>> BEGIN

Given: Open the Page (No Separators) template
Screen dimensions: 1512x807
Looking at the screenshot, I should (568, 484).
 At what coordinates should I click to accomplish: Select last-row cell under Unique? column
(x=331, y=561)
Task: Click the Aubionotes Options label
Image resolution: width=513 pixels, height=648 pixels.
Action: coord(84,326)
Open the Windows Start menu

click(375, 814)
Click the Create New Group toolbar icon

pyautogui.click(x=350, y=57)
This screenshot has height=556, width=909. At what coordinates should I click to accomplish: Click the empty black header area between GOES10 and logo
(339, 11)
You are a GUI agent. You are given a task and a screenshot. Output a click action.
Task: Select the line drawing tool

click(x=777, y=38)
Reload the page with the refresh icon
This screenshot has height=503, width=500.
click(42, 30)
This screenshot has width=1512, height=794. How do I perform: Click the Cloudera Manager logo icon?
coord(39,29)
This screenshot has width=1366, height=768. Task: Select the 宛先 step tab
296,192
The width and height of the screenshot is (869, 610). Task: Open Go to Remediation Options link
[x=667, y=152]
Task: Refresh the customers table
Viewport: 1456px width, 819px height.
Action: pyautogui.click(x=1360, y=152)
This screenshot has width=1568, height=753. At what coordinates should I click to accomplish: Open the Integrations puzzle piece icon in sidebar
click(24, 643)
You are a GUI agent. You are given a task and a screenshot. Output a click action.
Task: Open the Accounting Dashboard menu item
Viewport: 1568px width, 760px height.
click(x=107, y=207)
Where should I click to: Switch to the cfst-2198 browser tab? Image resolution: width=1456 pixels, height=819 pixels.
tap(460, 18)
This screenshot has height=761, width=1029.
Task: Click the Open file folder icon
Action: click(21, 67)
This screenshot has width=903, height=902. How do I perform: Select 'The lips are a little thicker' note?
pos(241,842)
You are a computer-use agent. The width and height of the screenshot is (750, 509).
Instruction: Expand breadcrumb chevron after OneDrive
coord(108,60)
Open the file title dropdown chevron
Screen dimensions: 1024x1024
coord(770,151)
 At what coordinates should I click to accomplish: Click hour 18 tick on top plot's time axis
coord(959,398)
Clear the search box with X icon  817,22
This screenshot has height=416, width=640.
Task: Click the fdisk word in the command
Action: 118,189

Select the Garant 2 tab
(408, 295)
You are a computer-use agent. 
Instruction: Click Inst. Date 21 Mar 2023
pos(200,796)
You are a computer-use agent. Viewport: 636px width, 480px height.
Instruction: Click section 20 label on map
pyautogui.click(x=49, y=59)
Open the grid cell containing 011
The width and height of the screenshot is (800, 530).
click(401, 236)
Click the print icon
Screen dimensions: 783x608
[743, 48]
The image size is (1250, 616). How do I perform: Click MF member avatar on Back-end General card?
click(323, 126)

>> END

| Task description |
Rewrite all the entries with "desktop assistant" substituted for "computer-use agent" wherever it occurs, keeping everything else the same.

| Written solution |
Given: Open the Page (No Separators) template
Screen dimensions: 1512x807
Looking at the screenshot, I should (568, 484).
 At what coordinates should I click to accomplish: Select last-row cell under Unique? column
(x=331, y=561)
Task: Click the Aubionotes Options label
Image resolution: width=513 pixels, height=648 pixels.
Action: coord(84,326)
Open the Windows Start menu

click(375, 814)
Click the Create New Group toolbar icon

pyautogui.click(x=350, y=57)
This screenshot has height=556, width=909. At what coordinates should I click to accomplish: Click the empty black header area between GOES10 and logo
(339, 11)
You are a GUI agent. You are given a task and a screenshot. Output a click action.
Task: Select the line drawing tool

click(x=777, y=38)
Reload the page with the refresh icon
This screenshot has height=503, width=500.
click(42, 30)
This screenshot has width=1512, height=794. How do I perform: Click the Cloudera Manager logo icon?
coord(39,29)
This screenshot has width=1366, height=768. Task: Select the 宛先 step tab
296,192
The width and height of the screenshot is (869, 610). Task: Open Go to Remediation Options link
[x=667, y=152]
Task: Refresh the customers table
Viewport: 1456px width, 819px height.
Action: pyautogui.click(x=1360, y=152)
This screenshot has width=1568, height=753. At what coordinates should I click to accomplish: Open the Integrations puzzle piece icon in sidebar
click(24, 643)
You are a GUI agent. You are given a task and a screenshot. Output a click action.
Task: Open the Accounting Dashboard menu item
Viewport: 1568px width, 760px height.
click(x=107, y=207)
Where should I click to: Switch to the cfst-2198 browser tab? Image resolution: width=1456 pixels, height=819 pixels.
tap(460, 18)
This screenshot has height=761, width=1029.
Task: Click the Open file folder icon
Action: click(21, 67)
This screenshot has width=903, height=902. How do I perform: Select 'The lips are a little thicker' note?
pos(241,842)
You are a desktop assistant. The width and height of the screenshot is (750, 509).
Instruction: Expand breadcrumb chevron after OneDrive
coord(108,60)
Open the file title dropdown chevron
Screen dimensions: 1024x1024
coord(770,151)
 At what coordinates should I click to accomplish: Click hour 18 tick on top plot's time axis
coord(959,398)
Clear the search box with X icon  817,22
This screenshot has height=416, width=640.
Task: Click the fdisk word in the command
Action: 118,189

Select the Garant 2 tab
(408, 295)
You are a desktop assistant. 
Instruction: Click Inst. Date 21 Mar 2023
pos(200,796)
You are a desktop assistant. Viewport: 636px width, 480px height.
Instruction: Click section 20 label on map
pyautogui.click(x=49, y=59)
Open the grid cell containing 011
The width and height of the screenshot is (800, 530).
click(401, 236)
Click the print icon
Screen dimensions: 783x608
[743, 48]
The image size is (1250, 616). How do I perform: Click MF member avatar on Back-end General card?
click(323, 126)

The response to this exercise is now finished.